- Directed by: Roberto Gavaldón
- Written by: Tito Davison
- Based on: The Partner by Jenaro Prieto
- Produced by: Carlos Carriedo Galván Raúl Gutiérrez E.
- Starring: Hugo del Carril Gloria Marín Nelly Montiel
- Cinematography: Raúl Martínez Solares
- Edited by: Gloria Schoemann
- Music by: Manuel Esperón Rosalío Ramírez
- Release date: 18 April 1946;
- Running time: 106 minutes
- Country: Mexico
- Language: Spanish

= The Associate (1946 film) =

1946 film

The Associate (Spanish: El socio) is a 1946 Mexican drama film directed by Roberto Gavaldón and starring Hugo del Carril, Gloria Marín and Nelly Montiel. It is based on Jenaro Prieto's 1928 novel The Partner in which a financially struggling man invents a fictitious business partner in order to try to improve his prospects.
The film's sets were designed by the art director Manuel Fontanals.

== Plot ==
Julián Pardo (Hugo del Carril) is a failed, highly ambitious young man struggling to make a name for himself in the cutthroat business world of Mexico City. Despite his continuous efforts, his low economic status and lack of capital leave him repeatedly shut out of lucrative high-stakes investments. Following yet another professional rejection from elite financiers who demand wealthy guarantees, a desperate Julián invents a calculated lie on the spot: he claims to be backed by an incredibly wealthy, mysterious foreign associate named Walter Davis. Recognizing the deep systemic biases of the local financial class, Julián intentionally gives his fictitious partner an Anglo-Saxon name to project elite international credibility.

To his astonishment, the deception works flawlessly. The mere mention of the prestigious "Mr. Davis" instantly shifts the mannerisms of his peers, granting Julián immediate access to high-society boardrooms, wealthy credit lines, and exclusive stock market operations. As his wealth and social capital skyrocket, Julián navigates complex double dealings, continuously attributing his cold, calculated business maneuvers to the unyielding instructions of the nonexistent Davis. This charade severely impacts his personal life, complicating his relationships with a prominent high-society woman, Anita (Gloria Marín), and the calculating, glamorous Graciela (Nelly Montiel).

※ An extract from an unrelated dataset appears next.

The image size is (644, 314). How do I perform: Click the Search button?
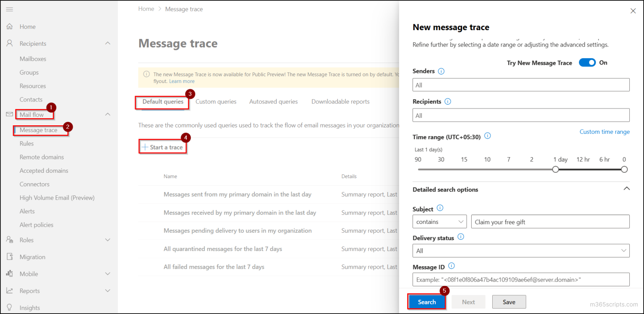click(x=426, y=301)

The layout of the scam spirals into psychological torment as the shadow of Walter Davis completely takes over Julián’s life. Elite investors aggressively demand to meet the mysterious partner face-to-face, forcing Julián to orchestrate increasingly elaborate excuses, fake business telegrams, and calculated public diversions to preserve his corporate innocence. Gradually, Julián finds himself trapped by his own creation; he is unable to make any business or romantic decisions without the approval of the public monster he built. Driven to psychological instability by the crushing weight of the lie, the narrative builds toward a tragic climax where Julián realizes that to permanently destroy his inescapable associate and reclaim his identity, he must sabotage his entire corporate empire and pay the ultimate personal price to break the illusion.

== Cast ==
- Hugo del Carril as Julián Pardo
- Gloria Marín as Anita Velasco
- Nelly Montiel as Graciela
- Clifford Carr as Samuel Goldenberg
- Rafael Alcayde as Luis
- Federico Mariscal as Pedrito
- Octavio Martínez as Sr. Gutiérrez
- José Morcillo as Coronel Ramírez
- Vicente Padula as Don Fortunato
- Luis G. Barreiro as Don Ramiro
- Roberto Meyer as Cipriano
- Juan Pulido as Inventor
- Raymundo Guízar
- Beatriz Ramos as Esposa de Davis
- Susana Guízar as Leonor
- Daniel Arroyo as Hombre jugando billar
- René Cardona as Corredor de bolsa
- Roberto Corell
- Joaquín Coss as Asistente de notario
- Fernando Curiel as Corredor de bolsa
- Alfonso Jiménez as Inventor
- José Muñoz as Corredor de bolsa
- Eduardo Noriega as Corredor de bolsa
- Félix Samper as Hombre jugando billar
- María Valdealde as Mujer con cuadro

== Bibliography ==
- Pilcher, Jeffrey M. Cantinflas and the Chaos of Mexican Modernity. Rowman & Littlefield, 2001.